Hedathale is also spelled 'Yedathale' and means the “left head”.

Hedathale village is famous for the Hoysala temple, called the Lakshmikantha Swami temple which was built by the rulers of the Hoysala Kingdom in the year 1187 AD and has three cellas called the Thrikutachala. The principal deity in the temple is Lakshmikantha but it also houses shrines dedicated to Lakshmi Narasimha Swamy and Venugopala Swamy. Within the premises of the temple there is a particular 16-faced hall called 'Hadinaru Mukha Chavadi’ of a unique architecture built by a palegara (local chieftain). The temeple complex oozes tranquillity and architectural splendour.

==Geography==
Hedathale village is in the southern state of Karnataka, India. Its geographical area is 1073.19 ha. It is located in the Nanjangud taluk of Mysore district in Karnataka.

==Demographics==
As of 2011 India census, Hedathale had a population of 6,449 with 3,169 males and	3,280 females, males and 2889 females in about 1,562 houses, as per Population Census 2011. Of the total population of the village, Schedule Tribe (ST) constituted 53.11 % while Schedule Caste (SC) accounted for 14.96 %.

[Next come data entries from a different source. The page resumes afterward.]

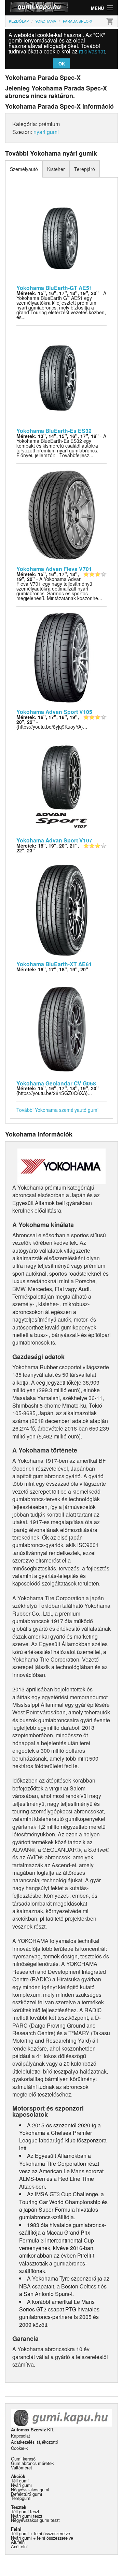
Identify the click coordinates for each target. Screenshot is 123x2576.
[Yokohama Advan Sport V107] (61, 785)
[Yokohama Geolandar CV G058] (61, 1028)
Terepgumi (21, 2498)
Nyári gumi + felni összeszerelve (42, 2538)
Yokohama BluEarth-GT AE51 (54, 288)
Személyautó (24, 169)
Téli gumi (20, 2480)
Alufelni (18, 2542)
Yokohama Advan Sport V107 (54, 840)
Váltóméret (21, 2467)
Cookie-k (19, 2448)
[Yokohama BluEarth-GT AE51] (61, 233)
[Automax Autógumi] (33, 7)
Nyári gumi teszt (26, 2516)
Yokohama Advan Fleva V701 (54, 569)
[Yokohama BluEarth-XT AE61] (61, 909)
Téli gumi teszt (25, 2511)
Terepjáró (84, 169)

== Lakshmikantha Swami temple ==
The Hedathale village is well known for the Lakshmikantha Swami (literally the Lord of Lakshmi) temple situated at the centre of the village which was built which was built in 1187 AD by the then ruler of the Hoysala Kingdom King Veera Ballala II (r. 1173–1220 CE), the most notable monarch of the Hoysala Empire. Its uniqueness lies in its triad of shrines or the sanctum sanctorum, called the Thrikutachala. The principal deity in the temple is Lakshmikantha in the main central shrine. The same temple also houses the shrines dedicated to Lakshmi Narasimha Swamy and Venugopala Swamy in the other two cellas of the thrikutachala style chambers. It is a masterpiece of Hoysala architecture which has a central atrium called the'Hadinaru Mukha Chavadi’ (16 faced-hall) built by a local palegara (local chieftain).

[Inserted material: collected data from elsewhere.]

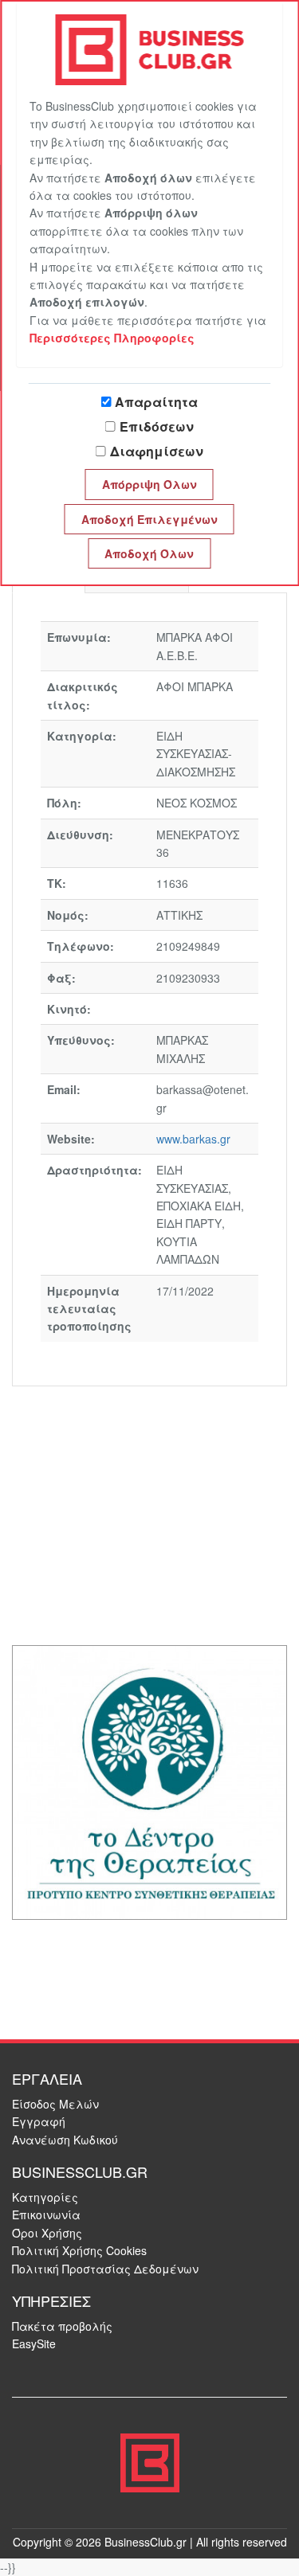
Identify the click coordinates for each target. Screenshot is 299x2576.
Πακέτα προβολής (62, 2326)
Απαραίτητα (156, 402)
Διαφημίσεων (156, 451)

The legend related to the 16 faced-hall reflects the customs of those times that prohibited the mother-in-law
to seeing her son-in-law and he could also not see her. Conforming to this custom, particularly in a temple, the local palegara (local chieftain) named Bhimanna Dhanda Nayaka, built this hall; in front of the sanctum sanctorum of the temple so that his 16 daughters and their husbands could be seated along with his wife, and the palegar could see all his 16 daughters. However, their husbands, who also sat in the same hall could not be seen from where the palegar's wife sat. From the built lay out of the hall only the 16 daughters could be seen but the sons-in-law were veiled by the pillars of the hall or chavadi.

Another mystic aspect observed in this temple relates to a subshrine where Andal, the only female saint among the 12 Alvar saints of South India, is worshipped. The eyes of the idol or vigraha of Andal deified here surprisingly get lit up as if looking at the devotee as soon as the priest shows the aarti lamp light to the face of the image.

==Access==
Hedathale is about 40 km from Mysuru city, its district headquarters, and about 15 km from Nanjanagud, the taluk headquarters.

==Other temples==

Apart from this temple there are other temples in Hedathale like the Maramma temple and a Shiva temple.